━━ PASSAGE PROVIDED ━━

Here’s an example of a website from a client we recently on-boarded:
If you look at this organic traffic graph from November 2018 to January 2021, it looks somewhat normal given the annual US holiday slowdown. You could reasonably figure that you can start working on it and get some results going in a couple of months or so.
However, a broader look at its Google Analytics organic traffic data will show that in the past couple of years, this website has had a series of traffic declines which indicate a far more serious problem than what the initial data range would have led you to believe:
It turns out that a series of redesigns have thrown the site’s technical and on-page SEO out of whack. In this case, the client did not mention it prior to on-boarding and it took a bit of digging up for us to uncover and start fixing.
Google Search Console Setup
Google Search Console is a free and useful platform from Google that provides a variety of different reports related to your website’s visibility in the SERPs. You’ll want to ask for access to it from your client so you can perform a more thorough website audit. If it hasn’t been set up yet, ask the client if you can do it for him. The process is similar to that of Google Analytics where a string of code just needs to be inserted to verify website ownership.
You can use this guide from Google to get it up and running.
Robots.txt Validation
The robots.txt file is a tiny document used by ethical web spiders to determine which pages they can crawl and which ones are off limits. While it may seem like a good idea to have search engines index as many pages in your site as possible, this just isn’t a good idea. Pages that are of no interest to the general public should be kept off the search engines. The same goes for pages that you want to keep under wraps: you don’t want your admin login pages floating around on the web, inviting hackers to take a crack at it.
The most common types of pages that you’ll want to see blocked off using robots.txt would be:
- Dynamic URLs – These are easy to spot as they have the unmistakable “?” and/or “=” characters. These are usually generated by your CMS when internal searches or filters are used by users.
- Checkout Path Pages – These are usually dynamic as well and are generated when users make their way through your payment system.
- Backend Pages – These include login pages to your CMS’ back end.
If you don’t already know how to write disallow parameters on the robots.txt file, you can pick up the basics here.
Blocking bot crawls on these pages allows you to conserve your site’s crawl budget for more important pages within its domain.
Generally, we recommend using robots.txt over the noindex tag on these types of pages because a robots.txt disallow parameter prevents a page from being crawled in the first place. A noindex tag may prevent indexing, but it still allows a page to be crawled and expend some crawl budget in the process. Since these pages are not part of a typical website’s navigation paths, it makes more sense just to block them altogether with robots.txt.

━━━
━━ PROVIDED INFORMATION ━━

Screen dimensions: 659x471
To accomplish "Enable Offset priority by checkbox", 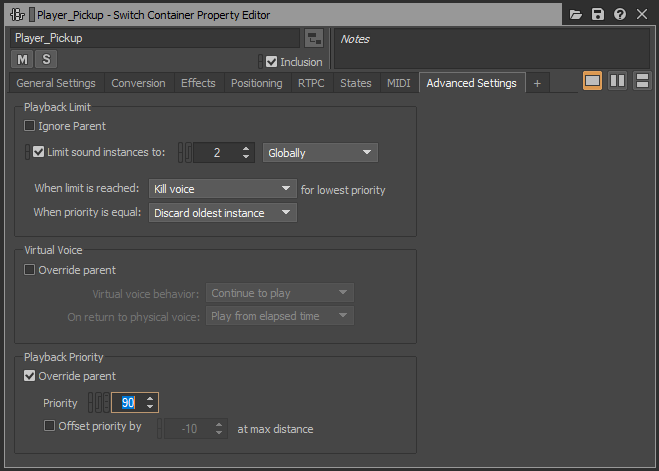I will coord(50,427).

━━━
━━ PROVIDED INFORMATION ━━

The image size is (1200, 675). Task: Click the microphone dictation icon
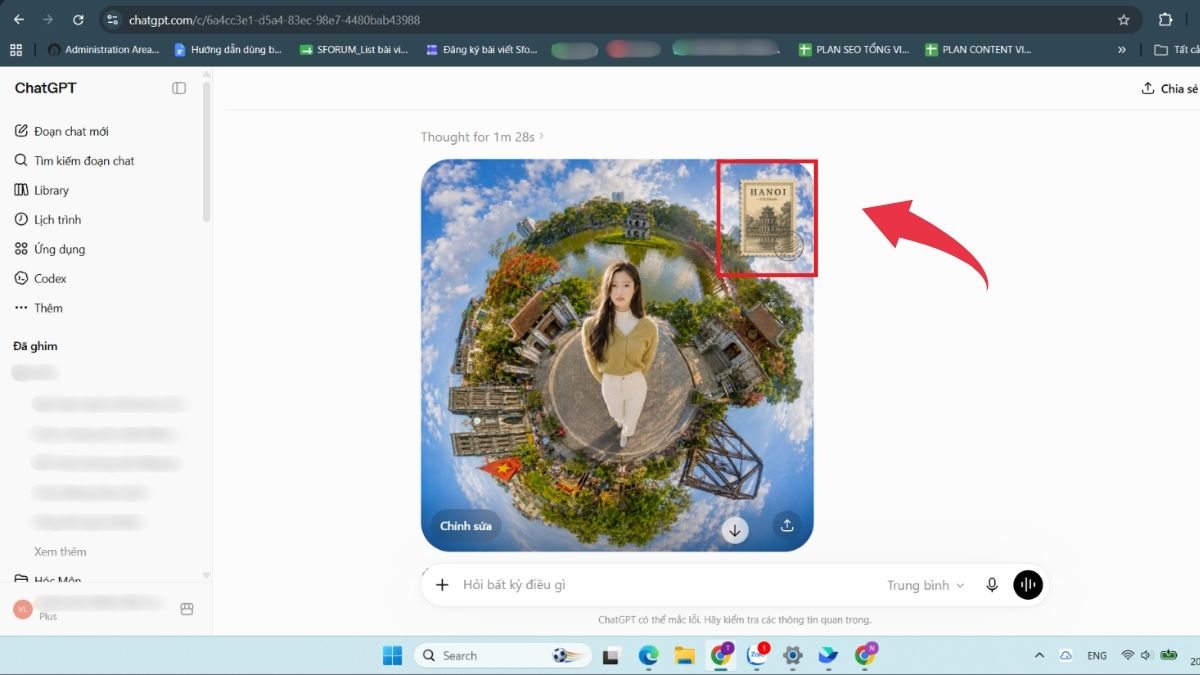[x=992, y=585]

━━━

_EXERCISE REQUIREMENTS:_
a. From the SEO audit passage, list every type of page it names as commonly blocked with robots.txt.
b. In one to three sentences, please explain why the SEO audit passage recommends robots.txt over the noindex tag for these pages.
c. Answer these questions using the SEO audit passage:
(i) What date range does the organic traffic graph cover?
(ii) What threw the client site's technical and on-page SEO out of whack?
(iii) Which characters make dynamic URLs easy to spot?

_RESPONSE LIST:_
a.
Dynamic URLs
Checkout Path Pages
Backend Pages

b. A robots.txt disallow parameter stops a page from being crawled at all. A noindex tag may prevent indexing, but it still lets the page be crawled and use up crawl budget. Because these pages are not part of a typical site's navigation paths, blocking them completely with robots.txt makes more sense.

c.
(i) November 2018 to January 2021
(ii) A series of redesigns
(iii) "?" and/or "="